Tennis -- MCタイチ

SX300 Tour 20222022-06-30

ダンロップのCXシリーズは何種類も試打してきましたが、SXシリーズは今回が初めてです。

ただラケットショップで他のラケット(Blade98 v8やピュアドラ、ピュアアエロ等)と持ち比べてみると、SX300はずっしりと重く感じました。一方、SX300Tourも重いですが若干振り抜きが良いように思いました。また、複数のYouTuberのレビューによると、今年のSX300は硬めでスピン向き、SX300Tourは柔らかくフラット向きとの事だったので、Tourを試打する事にしました。

概要/スペック

使用ガットはリンクス125というものでヘッドのポリガットのようです。テンションは50ポンドでした。

製品名 重量 バランス フレーム厚 重量(実測) バランス(実測)
SX300 Tour 2022 305 315mm 23-26mm 331g 322mm
CX400 Tour 300g 320mm 23.0mm 322g 324mm
Vcore pro100 2021 300g 320mm 23mm
Vcore100 2021 300g 320mm 24-25-22mm 320g 326mm
Vcore98 2021 305g 315mm 22.5-23-21mm 332g 319mm

カタログスペックはお決まりの黄金系ですが、実測重量は331gとかなり重い部類でした。バランスも322㎜ですから極端にトップヘビーではないにしろ黄金系では標準的な数値です。重量感としてはVcore98 2021に近いなと思ったら、実測重量とバランスも一番近いですね。

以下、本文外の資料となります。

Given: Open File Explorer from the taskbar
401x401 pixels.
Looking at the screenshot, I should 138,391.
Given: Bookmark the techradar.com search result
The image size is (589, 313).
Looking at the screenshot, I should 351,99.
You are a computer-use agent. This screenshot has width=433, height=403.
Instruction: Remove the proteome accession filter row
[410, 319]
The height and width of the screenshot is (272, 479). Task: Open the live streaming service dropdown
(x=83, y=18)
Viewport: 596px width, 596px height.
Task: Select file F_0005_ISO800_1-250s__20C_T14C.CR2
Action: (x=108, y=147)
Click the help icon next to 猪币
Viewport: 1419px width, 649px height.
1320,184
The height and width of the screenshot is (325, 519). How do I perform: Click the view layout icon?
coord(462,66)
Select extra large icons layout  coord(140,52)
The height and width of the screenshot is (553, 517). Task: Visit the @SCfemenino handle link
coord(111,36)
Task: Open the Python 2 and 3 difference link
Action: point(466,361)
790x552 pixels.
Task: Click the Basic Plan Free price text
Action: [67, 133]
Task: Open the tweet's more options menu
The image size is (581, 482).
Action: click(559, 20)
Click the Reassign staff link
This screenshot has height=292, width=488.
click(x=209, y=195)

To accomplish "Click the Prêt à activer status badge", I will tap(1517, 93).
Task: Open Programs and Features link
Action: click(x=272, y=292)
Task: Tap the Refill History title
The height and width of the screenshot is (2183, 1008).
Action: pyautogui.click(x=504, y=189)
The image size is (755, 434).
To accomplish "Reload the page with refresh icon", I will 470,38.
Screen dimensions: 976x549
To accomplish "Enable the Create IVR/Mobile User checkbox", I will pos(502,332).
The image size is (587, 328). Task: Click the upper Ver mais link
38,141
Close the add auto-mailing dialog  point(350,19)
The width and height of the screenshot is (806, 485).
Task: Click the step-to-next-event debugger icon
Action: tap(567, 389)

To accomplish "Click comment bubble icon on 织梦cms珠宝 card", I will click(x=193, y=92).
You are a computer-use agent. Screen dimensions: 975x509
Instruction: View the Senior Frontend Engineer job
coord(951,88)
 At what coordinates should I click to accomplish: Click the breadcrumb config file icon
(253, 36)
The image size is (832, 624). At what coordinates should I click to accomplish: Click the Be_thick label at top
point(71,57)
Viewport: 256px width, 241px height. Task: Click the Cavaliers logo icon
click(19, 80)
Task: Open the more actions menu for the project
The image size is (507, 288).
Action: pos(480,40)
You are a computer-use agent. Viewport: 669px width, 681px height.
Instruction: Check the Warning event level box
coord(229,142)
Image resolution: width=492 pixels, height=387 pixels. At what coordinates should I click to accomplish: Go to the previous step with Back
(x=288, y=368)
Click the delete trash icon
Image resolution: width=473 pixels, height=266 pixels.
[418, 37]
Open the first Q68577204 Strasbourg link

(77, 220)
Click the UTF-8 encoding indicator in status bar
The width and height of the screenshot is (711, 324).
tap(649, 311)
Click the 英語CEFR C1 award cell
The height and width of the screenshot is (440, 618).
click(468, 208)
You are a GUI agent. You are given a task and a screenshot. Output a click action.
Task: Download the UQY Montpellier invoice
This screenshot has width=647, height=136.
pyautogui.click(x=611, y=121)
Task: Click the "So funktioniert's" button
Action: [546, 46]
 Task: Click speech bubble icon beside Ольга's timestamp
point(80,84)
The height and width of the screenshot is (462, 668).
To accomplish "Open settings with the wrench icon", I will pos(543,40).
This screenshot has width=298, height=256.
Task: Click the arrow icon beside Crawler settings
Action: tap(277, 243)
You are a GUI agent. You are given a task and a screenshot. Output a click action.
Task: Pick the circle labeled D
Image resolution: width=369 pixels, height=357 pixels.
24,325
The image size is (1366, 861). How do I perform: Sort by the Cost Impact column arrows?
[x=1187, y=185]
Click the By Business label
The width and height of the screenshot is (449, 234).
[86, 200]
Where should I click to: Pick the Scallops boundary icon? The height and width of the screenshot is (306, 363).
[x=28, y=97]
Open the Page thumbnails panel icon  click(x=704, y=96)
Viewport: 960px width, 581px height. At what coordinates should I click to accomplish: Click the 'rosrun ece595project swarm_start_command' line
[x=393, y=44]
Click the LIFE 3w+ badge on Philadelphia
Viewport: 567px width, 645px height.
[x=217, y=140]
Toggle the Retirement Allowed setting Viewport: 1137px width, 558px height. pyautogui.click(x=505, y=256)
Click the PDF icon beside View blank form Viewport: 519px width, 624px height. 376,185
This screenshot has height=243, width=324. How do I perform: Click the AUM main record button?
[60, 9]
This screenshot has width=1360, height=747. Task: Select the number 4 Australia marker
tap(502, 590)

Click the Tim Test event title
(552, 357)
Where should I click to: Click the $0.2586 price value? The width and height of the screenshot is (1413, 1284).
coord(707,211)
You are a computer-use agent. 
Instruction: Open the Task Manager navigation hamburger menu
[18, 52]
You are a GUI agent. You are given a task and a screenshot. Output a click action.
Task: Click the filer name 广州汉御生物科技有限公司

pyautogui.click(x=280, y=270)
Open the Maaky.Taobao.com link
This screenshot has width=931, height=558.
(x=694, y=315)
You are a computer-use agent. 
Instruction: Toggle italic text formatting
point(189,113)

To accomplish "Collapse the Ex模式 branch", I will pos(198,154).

色は僅かに白っぽくマッドな感じなのでバナナっぽく見えました。一方黒い部分は真っ黒なのでコントラストが強すぎて黄色スズメバチか阪神タイガースみたい。

SX300tour

フェイスサイズは僕のBlade98Sと重ねて比較してみたところ(写真2枚目)、何と縦にも横にもCX300Tourの方がフェイスが小さいです。同じ98平方インチというスペックなのに実寸は全然違いますね。

試打レビュー

厚ラケ的なフェイスが撓むような柔らかさと、薄ラケ的なしなりが合体したような打球感です。そしてラケットの重さとしなりの戻りを生かして相当強力なショットが打てます。ストリングのテンションは50ポンドと、最近のポリのセッティングとしてはやや高めながら、打感的には遥かに緩いテンションで張ったかのように弾力性があります。これが縦横のストリングが動く方向を最適化したという新型グロメットの効果なのでしょうか?まあ重量的に高速縦振りは無理ですが、フラットドライブ的に押し出すだけで、スピンも十分に掛かった重い球が打てます。

しなり感や撓み感が強いだけでなく振動吸収性も良いようで、振動止め無しなのに痛い振動を殆ど感じません。ダンロップラケット定番のグリップ上部のゴムバンドは意外と振動止め効果があるのですが、試しに外してみても打球音が甲高くなるだけで手に伝わる振動はあまり変わりませんでした。他のラケットと比較すると、CX200 Tourと同等の柔らかさ。柔らかいと称されるClash V2やEzone100 2022より柔らかく感じました。

また、上の写真の通りBlade98Sより小さなフェイスにも関わらず、ミスヒットした時のブレは100平方インチのラケット並み、下手するとそれより小さく感じました。まあ重いラケットはブレが少なく実質的なスウィートエリアが広いものですが、それに加えて上述のグロメット形状がここでも効いてるのかも知れません。

スピンを売りにしたラケットというと、バボラの様にカチカチに硬いラケットを想像し敬遠していましたが、少なくともSX300 Tourにはそれは当てはまりませんでした。寧ろ最も柔らかい厚ラケと宣伝した方が良いと思います。ただ僕にとっては矢張り重すぎなので、特に疲れている時には打つ気が起きません(-_-;)

今回は一応これを持ってダブルスの練習に行き、最後の方でちょっとだけ使ってみました。既にかなり疲れている上に、これだけ重いと動きの速いダブルスではキツイだろうと思ったのですが、意外と打ちやすかったです。相手が中高年で球速が遅くバウンドしないせいもあるでしょうが、下手にエースを狙わず面を作って軽く押し出すテニスに徹すると、安定しかつ十分パワフルなショットが打てました。逆に自分から打って走らなければいけないシングルスの方が、こういう重いラケットは厳しいのかも知れませんね。